▶ **Directions**: Copy out the full commentary below on the AZD1222 vaccine's interim trial results, word for word.

▶ **Extracted text**:
Thankfully, in the Regimen 2 arm, the vaccine efficacy was around 90%. That’s more like what we’ve seen in the other trials. Let’s bear in mind, though, that the Regimen 2 patients were a much smaller population, so the results there may be more subject to individual variation. Still, there is a potential other explanation for why this condition has better results than Regimen 1. Earlier, in the paragraphs I quoted about the vaccine design, I noted that chimeric viral vector vaccines can have problems if the recipient has an immune response to the virus that was used as a scaffold for the vaccine.
One of the issues with the prime-boost approach for a vaccine with this design is that the prime dose could yield a strong immune response to the scaffold virus, and then the boost would reinforce that, leaving the response to SARS-CoV-2 to the wayside. It’s possible that that’s what happened in the Regimen 1 design, as a result of the full prime dose being given. The Regimen 2 design may have avoided this by using a lower initial dose.
Ultimately, these are interim results and we will probably learn more about this question as the results mature further, but these possibilities are worthy of consideration.
In terms of safety, the interim results press release is light on details. It says, “No serious safety events related to the vaccine have been confirmed. AZD1222 was well tolerated across both dosing regimens.” This doesn’t tell us anything. Previously, there was a safety event that halted the trial globally, so I want to hear more about safety than was reported here.
That brings me to another big criticism: once again, like for the other two vaccines, this was science by press release. There is no paper. We can’t see the immune responses, the detailed safety data, or really anything. There are a lot of questions we could answer if we had real data. I don’t love this situation where this type of data reporting is becoming commonplace.

▶ **Recorded data**:
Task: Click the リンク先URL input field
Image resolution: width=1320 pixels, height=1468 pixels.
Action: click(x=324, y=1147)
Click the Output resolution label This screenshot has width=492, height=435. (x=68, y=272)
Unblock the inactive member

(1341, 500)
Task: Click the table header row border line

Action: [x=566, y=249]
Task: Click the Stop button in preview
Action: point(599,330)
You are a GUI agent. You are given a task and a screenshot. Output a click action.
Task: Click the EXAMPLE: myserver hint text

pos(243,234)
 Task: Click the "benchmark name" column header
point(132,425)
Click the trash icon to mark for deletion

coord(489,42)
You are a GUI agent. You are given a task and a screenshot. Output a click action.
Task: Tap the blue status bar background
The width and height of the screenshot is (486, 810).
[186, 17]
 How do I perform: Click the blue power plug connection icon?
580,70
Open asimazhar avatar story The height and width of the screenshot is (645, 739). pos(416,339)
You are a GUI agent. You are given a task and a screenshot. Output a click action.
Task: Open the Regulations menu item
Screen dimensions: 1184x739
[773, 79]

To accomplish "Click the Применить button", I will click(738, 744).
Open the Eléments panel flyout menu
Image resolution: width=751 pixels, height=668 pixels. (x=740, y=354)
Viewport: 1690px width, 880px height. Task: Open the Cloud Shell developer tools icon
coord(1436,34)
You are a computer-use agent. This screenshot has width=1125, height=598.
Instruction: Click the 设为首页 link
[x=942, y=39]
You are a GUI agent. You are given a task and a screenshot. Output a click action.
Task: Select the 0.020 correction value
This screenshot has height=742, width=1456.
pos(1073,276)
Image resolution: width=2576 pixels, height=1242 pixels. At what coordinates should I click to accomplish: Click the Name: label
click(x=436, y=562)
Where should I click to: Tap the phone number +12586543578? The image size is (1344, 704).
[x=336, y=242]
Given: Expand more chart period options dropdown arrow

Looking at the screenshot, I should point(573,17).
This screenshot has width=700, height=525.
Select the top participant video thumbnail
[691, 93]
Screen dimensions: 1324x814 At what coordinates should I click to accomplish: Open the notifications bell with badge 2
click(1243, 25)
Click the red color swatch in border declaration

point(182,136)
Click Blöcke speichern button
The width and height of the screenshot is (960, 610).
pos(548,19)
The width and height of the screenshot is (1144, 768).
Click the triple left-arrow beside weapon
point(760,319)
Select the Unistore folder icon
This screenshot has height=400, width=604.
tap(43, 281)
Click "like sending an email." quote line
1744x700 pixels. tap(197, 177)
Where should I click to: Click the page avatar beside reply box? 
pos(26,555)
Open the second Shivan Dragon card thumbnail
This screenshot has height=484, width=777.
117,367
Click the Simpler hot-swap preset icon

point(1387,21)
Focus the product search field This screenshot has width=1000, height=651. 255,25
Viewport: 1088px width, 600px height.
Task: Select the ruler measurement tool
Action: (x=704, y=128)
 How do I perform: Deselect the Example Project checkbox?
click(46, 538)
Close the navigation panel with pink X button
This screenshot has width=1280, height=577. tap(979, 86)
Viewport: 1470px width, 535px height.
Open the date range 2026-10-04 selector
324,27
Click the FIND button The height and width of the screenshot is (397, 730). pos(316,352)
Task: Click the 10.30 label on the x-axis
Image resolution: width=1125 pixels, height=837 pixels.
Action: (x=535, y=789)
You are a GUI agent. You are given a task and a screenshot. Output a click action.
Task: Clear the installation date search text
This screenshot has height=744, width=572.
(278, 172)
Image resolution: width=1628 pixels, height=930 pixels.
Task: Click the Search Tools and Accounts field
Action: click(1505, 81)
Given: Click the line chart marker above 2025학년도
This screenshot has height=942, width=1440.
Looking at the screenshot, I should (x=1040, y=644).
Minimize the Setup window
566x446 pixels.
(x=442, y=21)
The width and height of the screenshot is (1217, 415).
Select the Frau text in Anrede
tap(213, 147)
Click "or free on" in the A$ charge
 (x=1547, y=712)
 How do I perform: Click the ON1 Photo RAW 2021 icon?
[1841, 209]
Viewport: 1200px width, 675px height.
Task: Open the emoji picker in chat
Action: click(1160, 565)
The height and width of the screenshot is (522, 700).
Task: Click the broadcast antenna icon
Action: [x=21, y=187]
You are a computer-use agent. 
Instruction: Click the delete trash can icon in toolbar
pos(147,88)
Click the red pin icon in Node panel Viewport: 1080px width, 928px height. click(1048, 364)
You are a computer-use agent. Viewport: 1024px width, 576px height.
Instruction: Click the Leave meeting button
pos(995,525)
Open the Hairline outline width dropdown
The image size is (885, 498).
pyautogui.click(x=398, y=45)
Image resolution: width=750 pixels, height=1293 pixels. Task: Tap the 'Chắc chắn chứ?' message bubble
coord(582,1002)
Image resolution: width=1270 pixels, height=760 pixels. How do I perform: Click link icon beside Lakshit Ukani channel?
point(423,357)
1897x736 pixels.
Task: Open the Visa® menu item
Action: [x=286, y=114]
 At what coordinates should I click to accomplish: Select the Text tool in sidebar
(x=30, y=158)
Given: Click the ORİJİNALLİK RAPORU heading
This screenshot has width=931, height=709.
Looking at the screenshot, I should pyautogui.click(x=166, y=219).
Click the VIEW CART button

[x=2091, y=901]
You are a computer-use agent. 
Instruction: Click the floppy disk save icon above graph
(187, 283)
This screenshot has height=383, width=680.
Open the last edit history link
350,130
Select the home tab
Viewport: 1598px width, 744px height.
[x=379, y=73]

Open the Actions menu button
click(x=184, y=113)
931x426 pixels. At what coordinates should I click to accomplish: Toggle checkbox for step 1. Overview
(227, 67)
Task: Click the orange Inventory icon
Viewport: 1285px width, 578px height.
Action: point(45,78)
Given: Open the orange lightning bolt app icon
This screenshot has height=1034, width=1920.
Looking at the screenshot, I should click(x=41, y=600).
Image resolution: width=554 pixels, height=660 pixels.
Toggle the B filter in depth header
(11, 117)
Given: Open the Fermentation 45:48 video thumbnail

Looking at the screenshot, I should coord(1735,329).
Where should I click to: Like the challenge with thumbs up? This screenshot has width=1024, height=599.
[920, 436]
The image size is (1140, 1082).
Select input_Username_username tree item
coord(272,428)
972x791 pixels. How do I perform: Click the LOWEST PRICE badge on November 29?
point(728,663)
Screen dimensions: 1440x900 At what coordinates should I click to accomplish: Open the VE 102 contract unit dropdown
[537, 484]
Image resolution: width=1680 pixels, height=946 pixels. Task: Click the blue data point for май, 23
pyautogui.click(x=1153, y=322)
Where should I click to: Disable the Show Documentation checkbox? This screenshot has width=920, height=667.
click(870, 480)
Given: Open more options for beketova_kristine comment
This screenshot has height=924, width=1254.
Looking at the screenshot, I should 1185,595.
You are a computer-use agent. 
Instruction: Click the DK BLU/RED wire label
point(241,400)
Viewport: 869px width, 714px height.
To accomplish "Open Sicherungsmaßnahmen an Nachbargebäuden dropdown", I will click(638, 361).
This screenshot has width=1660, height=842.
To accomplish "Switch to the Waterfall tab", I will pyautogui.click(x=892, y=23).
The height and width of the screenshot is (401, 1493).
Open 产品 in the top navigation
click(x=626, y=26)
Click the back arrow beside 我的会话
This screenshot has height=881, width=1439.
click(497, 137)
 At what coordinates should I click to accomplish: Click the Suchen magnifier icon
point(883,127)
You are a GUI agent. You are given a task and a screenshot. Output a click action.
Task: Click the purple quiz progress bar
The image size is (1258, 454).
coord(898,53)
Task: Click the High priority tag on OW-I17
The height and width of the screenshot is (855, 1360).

▶ **Solution for this exercise**:
Thankfully, in the Regimen 2 arm, the vaccine efficacy was around 90%. That’s more like what we’ve seen in the other trials. Let’s bear in mind, though, that the Regimen 2 patients were a much smaller population, so the results there may be more subject to individual variation. Still, there is a potential other explanation for why this condition has better results than Regimen 1. Earlier, in the paragraphs I quoted about the vaccine design, I noted that chimeric viral vector vaccines can have problems if the recipient has an immune response to the virus that was used as a scaffold for the vaccine.
One of the issues with the prime-boost approach for a vaccine with this design is that the prime dose could yield a strong immune response to the scaffold virus, and then the boost would reinforce that, leaving the response to SARS-CoV-2 to the wayside. It’s possible that that’s what happened in the Regimen 1 design, as a result of the full prime dose being given. The Regimen 2 design may have avoided this by using a lower initial dose.
Ultimately, these are interim results and we will probably learn more about this question as the results mature further, but these possibilities are worthy of consideration.
In terms of safety, the interim results press release is light on details. It says, “No serious safety events related to the vaccine have been confirmed. AZD1222 was well tolerated across both dosing regimens.” This doesn’t tell us anything. Previously, there was a safety event that halted the trial globally, so I want to hear more about safety than was reported here.
That brings me to another big criticism: once again, like for the other two vaccines, this was science by press release. There is no paper. We can’t see the immune responses, the detailed safety data, or really anything. There are a lot of questions we could answer if we had real data. I don’t love this situation where this type of data reporting is becoming commonplace.